◆ Task input ◆
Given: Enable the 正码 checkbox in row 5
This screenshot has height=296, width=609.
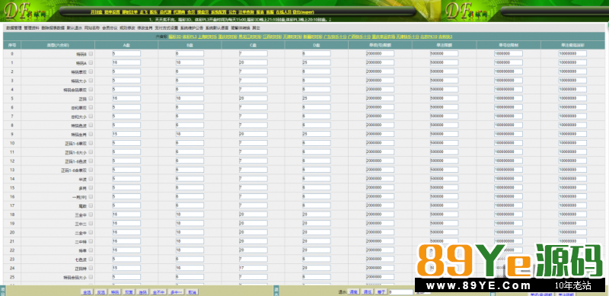Looking at the screenshot, I should click(x=91, y=99).
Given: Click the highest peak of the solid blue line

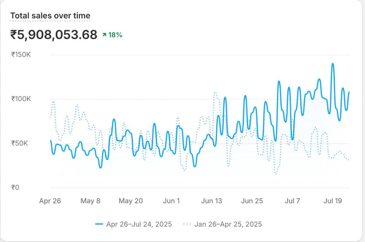Looking at the screenshot, I should point(333,64).
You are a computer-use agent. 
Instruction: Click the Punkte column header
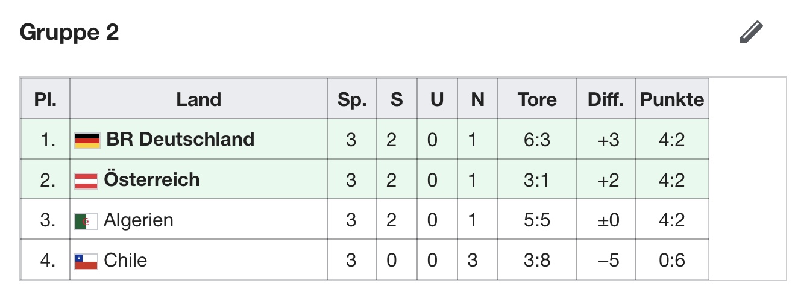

◆ What is being asked ◆
Write out all the material above exactly, with no image carried over.

◆ Solution below ◆
Given: Enable the 正码 checkbox in row 5
This screenshot has height=296, width=609.
Looking at the screenshot, I should click(x=91, y=99).
Given: Click the highest peak of the solid blue line

Looking at the screenshot, I should point(333,64).
You are a computer-use agent. 
Instruction: Click the Punkte column header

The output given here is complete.